An end-to-end process for semi-automatic topic modeling from a huge corpus of short texts

10 min readNov 10, 2022

Introduction

We propose an end-to-end process for applying topic modeling on any business case minimizing the needed human resources. This article follows our previous article about Topic Modeling which presented a detailed benchmark of various topic modeling techniques applied to a specific business case.

Let’s first remind ourselves what topic modeling is and why we need it. Topic modeling is a Natural Language Processing task that aims to extract meaningful topics from a huge collection of documents. While reading the full corpus would need a massive amount of time and of human resources, the idea behind topic modeling is to automate this step.

Just like in the previous article, we will also focus on extracting topics from postal service agencies’ reviews by applying the whole process step by step:

A data preprocessing step (automatic)
An hyperparameter tuning for several models based on Bayesian optimization (automatic)
A deep analysis of the results (semi-automatic)

Data preprocessing

The dataset contains about 30,000 short reviews. After deleting stopwords, there are 33,782 unique words left in the full dataset. There are few standard preprocessing steps for any NLP project :

Texts are set to lowercase.
Punctuation and numbers are removed.
The text is lemmatized (it means that we only keep the root word of each word in the dataset).
And finally, stopwords (meaningless words) are removed from the dataset.

Here is an example of preprocessed data:

Original document:

“Même si la traçabilité n’est pas aussi précise qu’avec Chronopost (pas le même tarif !!!)les envois sur la polynésie sont toujours dans des délais correct, je n’ai eu à ce jour aucun problème avec eux.”

Preprocessed document:

“si être aussi précise chronopost tarif envoi être toujours délai correct avoir avoir jour aucun problème”

Plenty of Python NLP libraries are proposing functions to handle these classical preprocessing steps.In our case, we worked with OCTIS: a NLP library specialized in topic modeling.

Metrics

Coherence

As mentioned in our previous article, Coherence is a classic metric for evaluating topic models. There are several coherence measures, but they all follow the same structure. Coherence is meant to measure how coherent documents are within a topic. It has the following structure:

An external reference corpus can help us create a probability calculation on words.

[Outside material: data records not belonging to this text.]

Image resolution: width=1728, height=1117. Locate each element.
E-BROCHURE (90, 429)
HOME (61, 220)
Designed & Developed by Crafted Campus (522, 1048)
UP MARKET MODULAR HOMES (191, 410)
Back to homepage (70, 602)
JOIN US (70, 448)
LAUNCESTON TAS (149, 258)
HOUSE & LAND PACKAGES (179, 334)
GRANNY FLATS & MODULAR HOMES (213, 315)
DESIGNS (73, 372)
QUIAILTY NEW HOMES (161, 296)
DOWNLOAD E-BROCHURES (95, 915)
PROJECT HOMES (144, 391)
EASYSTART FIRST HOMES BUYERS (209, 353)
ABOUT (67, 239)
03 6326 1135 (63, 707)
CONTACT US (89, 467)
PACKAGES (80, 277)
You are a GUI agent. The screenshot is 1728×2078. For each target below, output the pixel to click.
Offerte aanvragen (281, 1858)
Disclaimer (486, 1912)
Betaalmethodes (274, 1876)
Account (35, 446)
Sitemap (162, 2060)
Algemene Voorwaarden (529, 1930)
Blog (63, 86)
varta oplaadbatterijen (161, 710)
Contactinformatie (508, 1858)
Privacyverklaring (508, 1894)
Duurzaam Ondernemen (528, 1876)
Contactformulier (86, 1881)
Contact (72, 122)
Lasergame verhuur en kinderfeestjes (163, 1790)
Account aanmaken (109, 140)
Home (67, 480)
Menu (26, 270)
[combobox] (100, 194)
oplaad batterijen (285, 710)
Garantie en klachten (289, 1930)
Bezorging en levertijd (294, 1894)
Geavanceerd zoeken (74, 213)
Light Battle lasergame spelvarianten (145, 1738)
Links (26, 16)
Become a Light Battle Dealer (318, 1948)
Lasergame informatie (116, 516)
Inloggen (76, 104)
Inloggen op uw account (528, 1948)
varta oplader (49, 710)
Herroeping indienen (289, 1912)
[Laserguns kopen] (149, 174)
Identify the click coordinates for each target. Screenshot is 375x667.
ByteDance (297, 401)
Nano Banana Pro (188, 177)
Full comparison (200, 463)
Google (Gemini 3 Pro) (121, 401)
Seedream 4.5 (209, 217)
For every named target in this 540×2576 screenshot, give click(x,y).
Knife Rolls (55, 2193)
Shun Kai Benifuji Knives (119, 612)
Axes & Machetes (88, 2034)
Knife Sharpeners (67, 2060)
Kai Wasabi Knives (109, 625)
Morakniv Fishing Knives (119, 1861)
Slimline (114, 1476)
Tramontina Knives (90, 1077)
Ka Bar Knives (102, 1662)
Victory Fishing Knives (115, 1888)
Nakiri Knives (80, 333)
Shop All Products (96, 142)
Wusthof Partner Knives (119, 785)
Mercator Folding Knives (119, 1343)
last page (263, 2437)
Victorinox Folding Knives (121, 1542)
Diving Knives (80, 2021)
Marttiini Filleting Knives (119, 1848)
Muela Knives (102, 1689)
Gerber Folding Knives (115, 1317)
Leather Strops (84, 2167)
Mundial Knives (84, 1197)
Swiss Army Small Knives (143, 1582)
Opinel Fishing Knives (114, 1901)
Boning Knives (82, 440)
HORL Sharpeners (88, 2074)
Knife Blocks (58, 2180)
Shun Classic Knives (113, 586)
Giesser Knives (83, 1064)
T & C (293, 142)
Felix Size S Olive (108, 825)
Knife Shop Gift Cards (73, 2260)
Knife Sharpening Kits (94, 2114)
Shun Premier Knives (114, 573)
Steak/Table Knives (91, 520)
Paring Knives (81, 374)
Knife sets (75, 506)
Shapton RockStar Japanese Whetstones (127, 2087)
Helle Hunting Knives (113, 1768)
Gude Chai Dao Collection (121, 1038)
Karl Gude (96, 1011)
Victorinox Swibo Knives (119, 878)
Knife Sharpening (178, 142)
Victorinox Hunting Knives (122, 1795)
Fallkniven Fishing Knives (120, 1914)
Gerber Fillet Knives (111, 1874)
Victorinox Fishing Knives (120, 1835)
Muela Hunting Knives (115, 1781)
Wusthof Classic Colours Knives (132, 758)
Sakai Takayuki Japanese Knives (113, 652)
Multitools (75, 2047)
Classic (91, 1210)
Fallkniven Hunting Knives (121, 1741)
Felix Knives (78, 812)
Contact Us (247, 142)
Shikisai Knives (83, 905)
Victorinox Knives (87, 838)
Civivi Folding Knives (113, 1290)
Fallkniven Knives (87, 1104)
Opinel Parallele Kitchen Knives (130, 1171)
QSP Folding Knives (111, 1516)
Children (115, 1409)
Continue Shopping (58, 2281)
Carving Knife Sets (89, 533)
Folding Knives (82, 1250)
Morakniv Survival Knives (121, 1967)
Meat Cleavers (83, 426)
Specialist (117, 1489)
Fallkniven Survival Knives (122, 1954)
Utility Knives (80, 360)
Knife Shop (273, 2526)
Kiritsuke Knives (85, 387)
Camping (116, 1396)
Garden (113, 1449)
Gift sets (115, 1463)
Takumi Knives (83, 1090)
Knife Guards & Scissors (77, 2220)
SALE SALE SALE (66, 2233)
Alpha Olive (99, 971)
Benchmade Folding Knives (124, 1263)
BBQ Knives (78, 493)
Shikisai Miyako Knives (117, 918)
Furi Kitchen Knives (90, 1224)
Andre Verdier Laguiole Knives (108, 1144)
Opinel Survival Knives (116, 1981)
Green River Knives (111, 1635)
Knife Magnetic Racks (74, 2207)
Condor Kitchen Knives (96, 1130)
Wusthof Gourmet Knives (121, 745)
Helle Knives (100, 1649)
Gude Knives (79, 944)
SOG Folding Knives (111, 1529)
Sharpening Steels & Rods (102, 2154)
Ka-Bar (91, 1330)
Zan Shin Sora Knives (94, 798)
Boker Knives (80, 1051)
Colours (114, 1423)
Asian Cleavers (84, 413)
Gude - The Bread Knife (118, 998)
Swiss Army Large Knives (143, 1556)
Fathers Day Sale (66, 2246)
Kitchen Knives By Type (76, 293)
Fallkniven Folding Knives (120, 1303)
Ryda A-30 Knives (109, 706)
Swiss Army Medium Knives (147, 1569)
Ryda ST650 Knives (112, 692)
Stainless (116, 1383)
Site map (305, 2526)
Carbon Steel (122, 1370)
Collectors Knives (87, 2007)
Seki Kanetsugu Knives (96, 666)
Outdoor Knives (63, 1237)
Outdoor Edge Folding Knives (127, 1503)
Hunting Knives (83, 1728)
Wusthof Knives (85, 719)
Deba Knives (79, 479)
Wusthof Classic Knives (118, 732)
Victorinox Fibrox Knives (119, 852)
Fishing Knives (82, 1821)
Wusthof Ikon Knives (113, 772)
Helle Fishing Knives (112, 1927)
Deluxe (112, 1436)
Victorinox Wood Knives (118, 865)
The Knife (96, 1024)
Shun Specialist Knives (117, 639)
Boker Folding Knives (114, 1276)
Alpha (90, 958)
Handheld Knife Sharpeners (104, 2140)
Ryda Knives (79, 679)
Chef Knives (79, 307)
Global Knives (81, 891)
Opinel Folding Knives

Given two input words w and w’, we can use this probability to compute the conditional probability that a document contains the word w’ given the fact that it contains w. This conditional probability can be used to build a direct confirmation measure (many choices are possible for constructing this measure).

Now let’s consider a set of words W, and a word w belonging to this set. We can compute the sum of the direct confirmation measures between w and all the other words w’ in W to create the indirect confirmation measure of w. It means that, given a word w, we use all the words w’ of the set W as intermediates for computing the score of w.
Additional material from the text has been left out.